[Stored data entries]
▶
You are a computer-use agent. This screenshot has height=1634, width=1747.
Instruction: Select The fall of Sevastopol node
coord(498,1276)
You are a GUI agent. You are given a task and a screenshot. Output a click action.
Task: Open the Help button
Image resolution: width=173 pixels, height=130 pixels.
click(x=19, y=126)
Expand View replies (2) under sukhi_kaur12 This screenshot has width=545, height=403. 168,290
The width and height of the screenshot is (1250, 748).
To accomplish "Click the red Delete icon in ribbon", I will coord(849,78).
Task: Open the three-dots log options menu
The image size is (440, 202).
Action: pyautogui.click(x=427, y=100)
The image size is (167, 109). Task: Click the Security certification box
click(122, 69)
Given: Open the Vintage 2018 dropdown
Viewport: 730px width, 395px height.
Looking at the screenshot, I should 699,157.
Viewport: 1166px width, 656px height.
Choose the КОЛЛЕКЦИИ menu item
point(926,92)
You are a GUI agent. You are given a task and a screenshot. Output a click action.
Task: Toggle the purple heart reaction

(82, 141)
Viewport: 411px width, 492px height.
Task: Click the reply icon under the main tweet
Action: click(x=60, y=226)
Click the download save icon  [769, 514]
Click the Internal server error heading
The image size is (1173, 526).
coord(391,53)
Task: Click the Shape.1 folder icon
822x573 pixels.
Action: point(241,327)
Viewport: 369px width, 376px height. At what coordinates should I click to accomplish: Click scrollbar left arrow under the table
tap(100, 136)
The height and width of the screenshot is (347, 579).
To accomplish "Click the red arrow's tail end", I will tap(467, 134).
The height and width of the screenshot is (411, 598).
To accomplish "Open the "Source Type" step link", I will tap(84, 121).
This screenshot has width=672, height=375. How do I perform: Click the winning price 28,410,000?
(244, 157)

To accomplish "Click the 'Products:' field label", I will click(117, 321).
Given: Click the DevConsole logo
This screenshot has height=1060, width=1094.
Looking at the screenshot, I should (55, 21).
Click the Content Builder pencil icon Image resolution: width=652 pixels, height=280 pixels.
◀
WORK TASK
Reproduce the data exactly, character for character.

ANSWER SECTION
You are a computer-use agent. This screenshot has height=1634, width=1747.
Instruction: Select The fall of Sevastopol node
coord(498,1276)
You are a GUI agent. You are given a task and a screenshot. Output a click action.
Task: Open the Help button
Image resolution: width=173 pixels, height=130 pixels.
click(x=19, y=126)
Expand View replies (2) under sukhi_kaur12 This screenshot has width=545, height=403. 168,290
The width and height of the screenshot is (1250, 748).
To accomplish "Click the red Delete icon in ribbon", I will coord(849,78).
Task: Open the three-dots log options menu
The image size is (440, 202).
Action: pyautogui.click(x=427, y=100)
The image size is (167, 109). Task: Click the Security certification box
click(122, 69)
Given: Open the Vintage 2018 dropdown
Viewport: 730px width, 395px height.
Looking at the screenshot, I should 699,157.
Viewport: 1166px width, 656px height.
Choose the КОЛЛЕКЦИИ menu item
point(926,92)
You are a GUI agent. You are given a task and a screenshot. Output a click action.
Task: Toggle the purple heart reaction

(82, 141)
Viewport: 411px width, 492px height.
Task: Click the reply icon under the main tweet
Action: click(x=60, y=226)
Click the download save icon  [769, 514]
Click the Internal server error heading
The image size is (1173, 526).
coord(391,53)
Task: Click the Shape.1 folder icon
822x573 pixels.
Action: point(241,327)
Viewport: 369px width, 376px height. At what coordinates should I click to accomplish: Click scrollbar left arrow under the table
tap(100, 136)
The height and width of the screenshot is (347, 579).
To accomplish "Click the red arrow's tail end", I will tap(467, 134).
The height and width of the screenshot is (411, 598).
To accomplish "Open the "Source Type" step link", I will tap(84, 121).
This screenshot has width=672, height=375. How do I perform: Click the winning price 28,410,000?
(244, 157)

To accomplish "Click the 'Products:' field label", I will click(117, 321).
Given: Click the DevConsole logo
This screenshot has height=1060, width=1094.
Looking at the screenshot, I should (55, 21).
Click the Content Builder pencil icon Image resolution: width=652 pixels, height=280 pixels.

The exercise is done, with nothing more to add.